O momento em que vivemos é assim: tivesse a cantora Vanusa interpretado o hino brasileiro com competência exemplar, teria passado despercebida. Mas graças ao fiasco, devidamente registrado e youtubado, todo mundo viu, todo mundo quis ver, e todo mundo contou para mais alguém. Foi o maior sucesso.
Nessa até a Gisele Madoninha passou vergonha alheia. Passou, mas divulgou.
Antes do vexame, pouca gente lembrava da Vanusa. Hoje, pouca gente esquece. Depois ela deu entrevista na TV e rádio, para se redimir. Ganhou exposição na mídia. Tivesse planejado, não teria acertado tanto. É o “falem mal, mas falem de mim” — nunca foi tão verdade.
Kayne West é outro. Eu sequer sabia quem ele era, até aquele fiasco durante o concerto em benefício das vítimas do furacão Katrina, em 2005. E eu já tinha esquecido-o, até o recente fiasco na cerimônia do MTV Video Music Awards.
Depois Kayne West apareceu em vários programas de TV e rádio, fazendo gênero arrependido-atormentado, para se desculpar. Pode ter se desculpado, mas quem agradeceu foi o senador Joe Wilson, que pôde passar o bastão de “babaca da hora”.
Joe Wilson, outro que ninguém conhecia...
Vanusa defendeu-se das acusações de embriaguez culpando a complexidade do hino nacional e o remédio para labirintite que, supostamente, tomou no dia da gafe. Pode até ser, vá lá, mas alguém já pensou nas oportunidades comercias que vêm daí? Fosse eu dono de bar, batizava já um drink de “labirintite”. Seria o drink da vez!
Mas dar vexame é sempre traumático.

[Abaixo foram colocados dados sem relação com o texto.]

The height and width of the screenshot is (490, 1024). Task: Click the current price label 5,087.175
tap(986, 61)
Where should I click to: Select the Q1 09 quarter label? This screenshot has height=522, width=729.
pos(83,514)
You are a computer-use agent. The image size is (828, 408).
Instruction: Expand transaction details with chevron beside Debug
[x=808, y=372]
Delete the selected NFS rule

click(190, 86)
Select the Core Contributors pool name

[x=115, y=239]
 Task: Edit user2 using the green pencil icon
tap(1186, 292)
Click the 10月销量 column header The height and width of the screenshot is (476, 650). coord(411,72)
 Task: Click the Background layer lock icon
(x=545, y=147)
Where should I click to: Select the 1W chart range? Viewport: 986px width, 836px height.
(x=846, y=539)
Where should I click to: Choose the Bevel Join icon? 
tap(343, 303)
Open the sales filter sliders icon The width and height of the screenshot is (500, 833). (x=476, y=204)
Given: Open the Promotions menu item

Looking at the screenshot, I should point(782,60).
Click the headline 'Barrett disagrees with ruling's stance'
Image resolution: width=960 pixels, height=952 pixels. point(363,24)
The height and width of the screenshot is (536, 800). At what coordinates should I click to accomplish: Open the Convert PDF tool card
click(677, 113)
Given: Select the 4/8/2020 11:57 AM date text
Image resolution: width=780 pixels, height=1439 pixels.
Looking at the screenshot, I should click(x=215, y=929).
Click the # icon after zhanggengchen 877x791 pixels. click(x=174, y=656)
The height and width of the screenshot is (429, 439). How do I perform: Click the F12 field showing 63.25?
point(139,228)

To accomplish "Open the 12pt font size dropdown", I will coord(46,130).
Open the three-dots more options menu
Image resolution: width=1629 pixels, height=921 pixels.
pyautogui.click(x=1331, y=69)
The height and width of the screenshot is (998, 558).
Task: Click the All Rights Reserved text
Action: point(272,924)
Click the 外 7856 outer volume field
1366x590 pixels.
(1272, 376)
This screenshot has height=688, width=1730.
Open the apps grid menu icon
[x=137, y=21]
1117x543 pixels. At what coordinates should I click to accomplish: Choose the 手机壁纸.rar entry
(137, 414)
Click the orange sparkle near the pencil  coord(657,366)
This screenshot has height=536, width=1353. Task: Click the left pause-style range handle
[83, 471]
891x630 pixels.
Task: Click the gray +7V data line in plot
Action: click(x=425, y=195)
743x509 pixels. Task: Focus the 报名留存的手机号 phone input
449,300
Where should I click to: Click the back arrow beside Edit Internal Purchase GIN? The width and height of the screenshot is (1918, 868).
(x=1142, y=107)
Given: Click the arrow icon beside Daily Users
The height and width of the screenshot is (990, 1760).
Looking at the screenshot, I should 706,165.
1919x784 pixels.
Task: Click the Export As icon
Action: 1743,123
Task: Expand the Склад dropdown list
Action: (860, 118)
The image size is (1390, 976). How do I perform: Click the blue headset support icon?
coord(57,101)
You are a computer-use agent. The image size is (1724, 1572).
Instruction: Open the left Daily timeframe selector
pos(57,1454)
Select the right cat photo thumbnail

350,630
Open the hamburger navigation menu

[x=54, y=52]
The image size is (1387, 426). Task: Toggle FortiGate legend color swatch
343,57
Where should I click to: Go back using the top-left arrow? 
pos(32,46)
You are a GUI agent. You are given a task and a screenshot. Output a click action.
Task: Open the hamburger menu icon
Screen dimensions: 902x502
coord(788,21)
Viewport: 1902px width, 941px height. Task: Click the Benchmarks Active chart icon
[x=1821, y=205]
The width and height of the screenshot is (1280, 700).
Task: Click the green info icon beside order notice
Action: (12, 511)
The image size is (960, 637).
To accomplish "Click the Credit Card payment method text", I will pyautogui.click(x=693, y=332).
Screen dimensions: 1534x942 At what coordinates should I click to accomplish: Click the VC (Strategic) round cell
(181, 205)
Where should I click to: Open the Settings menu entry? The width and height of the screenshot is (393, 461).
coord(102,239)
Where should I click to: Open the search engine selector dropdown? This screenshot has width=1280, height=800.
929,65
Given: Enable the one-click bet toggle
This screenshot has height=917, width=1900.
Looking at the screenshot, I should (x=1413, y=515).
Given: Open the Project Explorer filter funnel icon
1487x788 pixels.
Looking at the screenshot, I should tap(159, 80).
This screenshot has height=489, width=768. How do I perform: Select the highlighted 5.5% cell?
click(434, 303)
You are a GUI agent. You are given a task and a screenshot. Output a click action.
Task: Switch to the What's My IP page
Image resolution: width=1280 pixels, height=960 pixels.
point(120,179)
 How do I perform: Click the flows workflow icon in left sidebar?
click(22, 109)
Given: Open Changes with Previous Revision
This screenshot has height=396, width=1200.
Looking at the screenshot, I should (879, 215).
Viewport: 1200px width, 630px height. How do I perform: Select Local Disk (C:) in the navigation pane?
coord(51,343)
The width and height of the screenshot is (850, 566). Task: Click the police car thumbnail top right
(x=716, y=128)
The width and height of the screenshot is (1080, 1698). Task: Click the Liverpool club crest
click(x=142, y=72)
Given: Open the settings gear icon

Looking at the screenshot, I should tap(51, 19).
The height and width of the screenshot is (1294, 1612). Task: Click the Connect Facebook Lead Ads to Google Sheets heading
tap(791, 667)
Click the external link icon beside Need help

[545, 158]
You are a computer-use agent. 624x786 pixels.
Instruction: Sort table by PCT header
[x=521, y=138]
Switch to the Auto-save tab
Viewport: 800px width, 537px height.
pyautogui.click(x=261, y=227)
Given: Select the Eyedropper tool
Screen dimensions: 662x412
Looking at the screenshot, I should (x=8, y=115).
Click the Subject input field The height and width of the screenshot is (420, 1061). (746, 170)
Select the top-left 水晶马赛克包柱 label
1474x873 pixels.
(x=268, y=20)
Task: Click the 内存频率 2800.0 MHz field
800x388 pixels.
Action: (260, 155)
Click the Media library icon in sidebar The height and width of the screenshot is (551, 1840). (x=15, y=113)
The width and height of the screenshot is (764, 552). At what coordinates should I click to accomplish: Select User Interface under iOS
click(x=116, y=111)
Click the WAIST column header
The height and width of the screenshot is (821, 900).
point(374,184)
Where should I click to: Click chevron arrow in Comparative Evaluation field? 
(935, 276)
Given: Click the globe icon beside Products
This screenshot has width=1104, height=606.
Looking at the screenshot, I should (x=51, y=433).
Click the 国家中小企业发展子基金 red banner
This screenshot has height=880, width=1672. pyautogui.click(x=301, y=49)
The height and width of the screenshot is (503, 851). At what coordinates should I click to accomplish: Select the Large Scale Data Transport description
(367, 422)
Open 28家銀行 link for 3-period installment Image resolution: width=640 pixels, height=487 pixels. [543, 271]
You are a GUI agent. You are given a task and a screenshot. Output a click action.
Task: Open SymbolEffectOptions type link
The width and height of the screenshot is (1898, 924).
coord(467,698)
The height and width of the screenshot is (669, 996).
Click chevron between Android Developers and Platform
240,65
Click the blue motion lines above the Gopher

Pobre Vanusa, podiam ter escolhido para ela o hino japonês, que só tem seis versos. É quase um haicai (ou haiku). Ou melhor, dois haicais (ou haikus). Afinal, qual o plural de haicai em japonês? Seria haicaicai (ou haikuku)? Talvez haicaiku, ou haikucai...
Mas eu divago...
Melhor seria o hino da Espanha, que não tem letra oficial. O hino brasileiro é um dos mais longos que há. Mas podia ser pior, podia ser o do Uruguai, possivelmente o mais longo de todos — mas não muito mais que o brasileiro.